Mais les becs qui claquent tout le jour durant sur les os des morts imitent un peu le bruit des insectes.

J’approche à pas plus mesurés pour soigner mon entrée, mais malgré le temps que je prends c’est à peine si deux fenêtres s’allument sur mon passage au travers des faubourgs. Je doute qu’on m’ait reconnu, il n’y a pas de tocsin pour m’annoncer à toute la ville. Pourtant je me doute bien que la nouvelle intéressera la sommité locale. Je suis à l’ouest de l’île, le soleil orange mord la canopée là d’où je viens quand il apparaît derrière le bled.
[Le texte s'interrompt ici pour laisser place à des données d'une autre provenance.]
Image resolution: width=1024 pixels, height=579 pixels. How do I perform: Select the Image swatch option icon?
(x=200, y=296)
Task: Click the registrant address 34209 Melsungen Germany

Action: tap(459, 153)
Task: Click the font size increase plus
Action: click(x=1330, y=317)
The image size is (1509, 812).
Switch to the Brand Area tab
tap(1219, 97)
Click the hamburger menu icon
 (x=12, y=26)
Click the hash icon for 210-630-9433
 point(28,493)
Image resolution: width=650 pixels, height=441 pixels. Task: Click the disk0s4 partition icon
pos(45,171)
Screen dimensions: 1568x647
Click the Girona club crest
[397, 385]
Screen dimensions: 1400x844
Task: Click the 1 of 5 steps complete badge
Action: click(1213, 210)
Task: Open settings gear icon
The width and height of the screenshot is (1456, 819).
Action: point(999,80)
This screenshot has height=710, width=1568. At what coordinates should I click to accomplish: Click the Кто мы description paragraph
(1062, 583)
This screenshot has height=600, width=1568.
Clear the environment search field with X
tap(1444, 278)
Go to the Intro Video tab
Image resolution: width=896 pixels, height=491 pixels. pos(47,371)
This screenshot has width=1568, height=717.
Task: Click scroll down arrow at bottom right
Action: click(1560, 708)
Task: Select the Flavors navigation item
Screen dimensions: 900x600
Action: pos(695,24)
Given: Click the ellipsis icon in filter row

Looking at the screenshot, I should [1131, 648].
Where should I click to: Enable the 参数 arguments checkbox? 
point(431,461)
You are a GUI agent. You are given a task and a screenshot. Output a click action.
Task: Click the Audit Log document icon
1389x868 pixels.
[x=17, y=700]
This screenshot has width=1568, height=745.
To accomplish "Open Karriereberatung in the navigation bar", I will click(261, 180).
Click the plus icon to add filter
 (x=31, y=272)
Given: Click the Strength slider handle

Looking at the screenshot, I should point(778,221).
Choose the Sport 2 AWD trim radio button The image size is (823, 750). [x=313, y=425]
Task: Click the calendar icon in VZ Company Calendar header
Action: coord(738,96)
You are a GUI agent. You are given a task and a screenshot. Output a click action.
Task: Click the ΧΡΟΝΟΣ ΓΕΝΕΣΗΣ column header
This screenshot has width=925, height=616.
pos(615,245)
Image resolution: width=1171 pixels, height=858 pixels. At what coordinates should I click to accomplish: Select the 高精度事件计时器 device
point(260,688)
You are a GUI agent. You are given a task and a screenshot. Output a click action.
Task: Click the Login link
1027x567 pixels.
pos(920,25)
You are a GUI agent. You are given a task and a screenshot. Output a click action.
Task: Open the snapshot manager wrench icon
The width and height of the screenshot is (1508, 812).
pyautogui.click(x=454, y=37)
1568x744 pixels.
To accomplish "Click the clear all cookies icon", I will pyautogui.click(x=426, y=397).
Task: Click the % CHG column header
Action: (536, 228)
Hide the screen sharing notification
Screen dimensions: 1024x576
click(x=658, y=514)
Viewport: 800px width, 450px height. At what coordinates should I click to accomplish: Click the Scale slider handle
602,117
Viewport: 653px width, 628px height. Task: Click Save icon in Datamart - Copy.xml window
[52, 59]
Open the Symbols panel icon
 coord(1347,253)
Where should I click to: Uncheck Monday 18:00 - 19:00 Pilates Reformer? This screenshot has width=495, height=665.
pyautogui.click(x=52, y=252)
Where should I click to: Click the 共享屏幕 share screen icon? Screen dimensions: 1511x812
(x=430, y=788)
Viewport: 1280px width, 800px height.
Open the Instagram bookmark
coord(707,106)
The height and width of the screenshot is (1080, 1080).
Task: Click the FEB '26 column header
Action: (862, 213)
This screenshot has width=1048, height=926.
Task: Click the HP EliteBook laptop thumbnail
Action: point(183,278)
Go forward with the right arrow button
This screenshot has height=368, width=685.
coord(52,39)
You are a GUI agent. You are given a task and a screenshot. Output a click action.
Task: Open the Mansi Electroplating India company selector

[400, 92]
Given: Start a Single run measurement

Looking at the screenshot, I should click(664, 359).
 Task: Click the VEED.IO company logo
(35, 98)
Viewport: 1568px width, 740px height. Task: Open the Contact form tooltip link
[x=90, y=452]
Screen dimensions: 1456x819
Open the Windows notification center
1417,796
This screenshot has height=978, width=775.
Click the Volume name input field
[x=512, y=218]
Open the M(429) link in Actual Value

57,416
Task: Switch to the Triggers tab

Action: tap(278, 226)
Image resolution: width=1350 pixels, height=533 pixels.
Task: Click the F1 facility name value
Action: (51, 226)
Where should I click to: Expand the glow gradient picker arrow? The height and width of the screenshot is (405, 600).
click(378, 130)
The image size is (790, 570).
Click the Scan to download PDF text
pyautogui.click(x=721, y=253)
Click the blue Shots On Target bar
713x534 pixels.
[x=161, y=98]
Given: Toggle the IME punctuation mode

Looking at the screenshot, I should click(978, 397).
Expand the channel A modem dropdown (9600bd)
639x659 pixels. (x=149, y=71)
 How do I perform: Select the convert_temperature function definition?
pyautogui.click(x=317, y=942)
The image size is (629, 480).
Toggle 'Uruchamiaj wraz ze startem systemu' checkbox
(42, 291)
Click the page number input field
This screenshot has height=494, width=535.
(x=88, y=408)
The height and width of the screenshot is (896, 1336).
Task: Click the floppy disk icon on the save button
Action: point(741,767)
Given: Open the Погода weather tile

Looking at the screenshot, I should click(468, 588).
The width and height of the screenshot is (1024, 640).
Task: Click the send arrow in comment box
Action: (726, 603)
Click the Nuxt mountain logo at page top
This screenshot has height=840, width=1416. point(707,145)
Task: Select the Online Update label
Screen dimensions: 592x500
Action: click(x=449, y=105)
Il semble presque à portée de bras, comme s’il sortait de la caverne de Truc-que-t’as-pas-lu, et je me demande pour un instant si Grand Esprit saurait voler jusqu’à lui comme il a volé jusqu’à la lune cette nuit. Puis je plonge dans l’océan pour me laver de mes péchés à venir et de la teinture dont m’ont enduit les pignoufs.

Quand je ressors il fait grand jour et les premiers badauds peuvent contempler mon plus simple appareil.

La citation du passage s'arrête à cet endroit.